===== GIVEN DATA =====

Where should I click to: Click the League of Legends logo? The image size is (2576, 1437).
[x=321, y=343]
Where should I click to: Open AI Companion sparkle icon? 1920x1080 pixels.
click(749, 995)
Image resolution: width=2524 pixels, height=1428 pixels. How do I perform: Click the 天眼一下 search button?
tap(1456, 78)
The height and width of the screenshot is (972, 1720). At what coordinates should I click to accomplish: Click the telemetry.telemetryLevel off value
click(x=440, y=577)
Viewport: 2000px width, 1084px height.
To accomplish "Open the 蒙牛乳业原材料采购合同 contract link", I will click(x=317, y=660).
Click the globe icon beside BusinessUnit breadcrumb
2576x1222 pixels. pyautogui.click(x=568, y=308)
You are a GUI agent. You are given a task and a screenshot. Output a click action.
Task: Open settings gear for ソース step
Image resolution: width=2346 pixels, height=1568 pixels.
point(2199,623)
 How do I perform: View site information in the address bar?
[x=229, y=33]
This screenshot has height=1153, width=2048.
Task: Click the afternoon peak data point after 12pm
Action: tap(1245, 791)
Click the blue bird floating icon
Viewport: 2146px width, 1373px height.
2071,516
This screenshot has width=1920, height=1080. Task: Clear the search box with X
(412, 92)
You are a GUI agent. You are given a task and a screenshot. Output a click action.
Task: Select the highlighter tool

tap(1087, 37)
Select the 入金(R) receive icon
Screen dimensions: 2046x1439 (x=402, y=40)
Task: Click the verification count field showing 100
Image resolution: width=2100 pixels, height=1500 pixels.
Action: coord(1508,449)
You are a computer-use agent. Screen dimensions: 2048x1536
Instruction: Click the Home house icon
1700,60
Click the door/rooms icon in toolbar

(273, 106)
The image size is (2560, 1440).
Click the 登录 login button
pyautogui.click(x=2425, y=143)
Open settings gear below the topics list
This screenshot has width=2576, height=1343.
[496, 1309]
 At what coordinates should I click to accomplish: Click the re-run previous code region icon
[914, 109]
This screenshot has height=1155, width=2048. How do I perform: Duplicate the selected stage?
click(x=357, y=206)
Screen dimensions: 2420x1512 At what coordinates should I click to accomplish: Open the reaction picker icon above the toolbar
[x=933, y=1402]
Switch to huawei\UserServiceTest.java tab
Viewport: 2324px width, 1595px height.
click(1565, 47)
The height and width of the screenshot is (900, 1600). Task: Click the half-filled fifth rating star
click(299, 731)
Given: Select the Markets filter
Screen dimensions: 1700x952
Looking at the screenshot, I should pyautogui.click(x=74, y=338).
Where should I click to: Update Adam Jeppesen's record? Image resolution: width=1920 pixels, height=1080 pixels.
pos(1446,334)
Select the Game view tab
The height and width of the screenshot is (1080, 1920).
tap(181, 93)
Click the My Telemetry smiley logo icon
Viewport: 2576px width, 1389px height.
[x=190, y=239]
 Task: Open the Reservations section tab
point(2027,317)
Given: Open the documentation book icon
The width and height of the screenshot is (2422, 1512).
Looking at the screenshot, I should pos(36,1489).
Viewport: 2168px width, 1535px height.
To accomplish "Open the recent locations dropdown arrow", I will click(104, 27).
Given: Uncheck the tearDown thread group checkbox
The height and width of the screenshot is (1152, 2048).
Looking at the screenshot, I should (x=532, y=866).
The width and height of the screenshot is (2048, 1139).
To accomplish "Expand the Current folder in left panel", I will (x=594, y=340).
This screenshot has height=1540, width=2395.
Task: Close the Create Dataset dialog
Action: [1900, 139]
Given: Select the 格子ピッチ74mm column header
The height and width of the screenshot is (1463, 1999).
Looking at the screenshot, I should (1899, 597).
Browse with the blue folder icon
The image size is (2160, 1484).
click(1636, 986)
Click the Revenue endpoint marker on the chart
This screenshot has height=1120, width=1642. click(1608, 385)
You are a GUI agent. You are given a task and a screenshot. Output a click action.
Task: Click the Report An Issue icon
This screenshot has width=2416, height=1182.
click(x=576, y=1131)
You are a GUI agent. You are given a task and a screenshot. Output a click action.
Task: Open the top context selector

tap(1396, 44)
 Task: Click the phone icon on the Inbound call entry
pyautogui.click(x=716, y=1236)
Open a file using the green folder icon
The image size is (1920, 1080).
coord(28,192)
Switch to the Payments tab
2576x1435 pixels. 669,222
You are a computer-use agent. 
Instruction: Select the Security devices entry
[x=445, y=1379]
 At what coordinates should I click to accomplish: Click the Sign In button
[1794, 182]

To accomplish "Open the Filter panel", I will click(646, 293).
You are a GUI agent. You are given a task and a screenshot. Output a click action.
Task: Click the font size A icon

=====

REQUIRED ACTION => The lines you return should be those above that contain the word "gear", every one of them.

TASK SOLUTION =>
Task: Open settings gear for ソース step
Open settings gear below the topics list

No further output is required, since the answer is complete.